Belajar dari Claudio Ranieri, Sosok Di Balik Sukses Leicester City


Kancah persepakbolaan internasional kini tengah membicarakan sebuah klub yang dulunya dianggap underdog tetapi kini menjadi juara liga bergengsi sekelas liga premier Inggris. Ketika masuk ke liga tersebut, Leicester memang lebih sering menempati posisi dasar ketimbang posisi atas. Namun, siapa sangka jika klub yang bisa dikatakan berdana cekak itu mampu mendobrak kebiasaan lama dengan memuncaki klasemen dan memenangkan turnamen.

Kemenangan tersebut tentunya tidak lepas dari campur tangan seorang Claudio Ranieri, sang pelatih. Pria berkebangsaan Italia ini mampu menyejajarkan klub yang tadinya dianggap kacangan di antara klub-klub bertabur bintang di liga premier. Kisah keberhasilannya menciptakan sebuah dongeng klasik yang menjadi kenyataan, from zero to hero.

Kisah sukses di dunia olah raga, dapat diimplementasikan dalam hal bisnis dan kepemimpinan. Sir Alex Ferguson, mantan pelatih Manchester United yang fenomenal, kini memberikan kuliah beberapa pelajaran di Harvard University. Sedangkan Billy Beane, manajer klub baseball Oakland Athletic, menggunakan kepiawaiannya mengolah data statistik untuk diimplemetasikan dalam “big data”. Saat ini, ia duduk sebagai salah satu direksi Netsuite, salah satu perusahaan software di Amerika.

Lalu apa yang bisa dipelajari dari kepemimpinan seorang Ranieri? 

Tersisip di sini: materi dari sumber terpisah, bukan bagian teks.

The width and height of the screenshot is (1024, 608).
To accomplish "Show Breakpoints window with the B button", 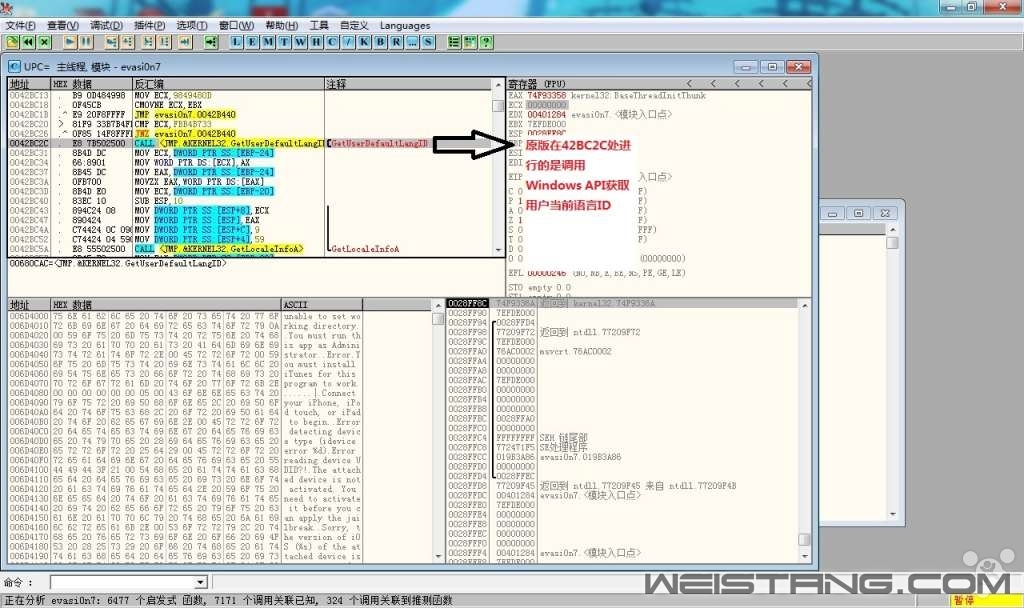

Yang paling nyata adalah, pertama, keberanian untuk belajar dari kesalahan.
Ketika masuk ke Leicester Juli tahun lalu, ia berusia 64 tahun dan sudah mengantongi pengalaman 30 tahun menjadi manajer di klub-klub lain. Selama itu, ia belum pernah mencatat prestasi yang berarti. Sepanjang karirnya, pencapaian terbesarnya adalah membawa Chelsea hampir menjadi juara meskipun pada akhirnya klub raksasa tersebut berakhir di posisi kedua kala itu.

Ranieri dikenal sebagai pelatih yang ragu-ragu ketika dihadapkan pada banyak pilihan. Bahkan, karena kebiasaannya tersebut ia dijuluki “The Tinkerman”. Namun, ia tidak mengulangi hal tersebut di Leicester City. Seorang pemimpin yang baik selalu belajar di sepanjang proses dan bahkan merayakan kegagalannya.

Seperti layaknya Walt Disney yang sudah gagal berkali-kali tetapi tetap tak menyerah hingga perusahaannya bisa menjadi sebesar saat ini. Sejalan itu, Bill Gates juga berkeyakinan bahwa kesuksesan adalah guru yang lebih payah dibandingkan kegagalan. Memang tidak mudah untuk menemukan “apa yang harus diubah”. Akan tetapi, Ranieri, disengaja atau memang sedang beruntung, telah sukses melakukan perubahan tersebut.

Pelajaran kepemimpinan kedua yang didapat dari seorang Ranieri adalah meskipun organisasi yang kita kelola bersumber dana kecil, kita dapat mengolah strategi yang telah sukses dilakukan organisasi besar. Leichester mengadopsi penggunaan teknologi yang telah dipakai sebelumnya oleh klub-klub besar dan menganalisis data tentang performa mereka. Dalam bisnis, kita mengenal big data yakni informasi-informasi baik kuantitatif maupun kualitatif yang dapat kita pergunakan sebagai landasan pengambilan keputusan. Sistem inipun semakin mudah digunakan dengan adanya bantuan teknologi.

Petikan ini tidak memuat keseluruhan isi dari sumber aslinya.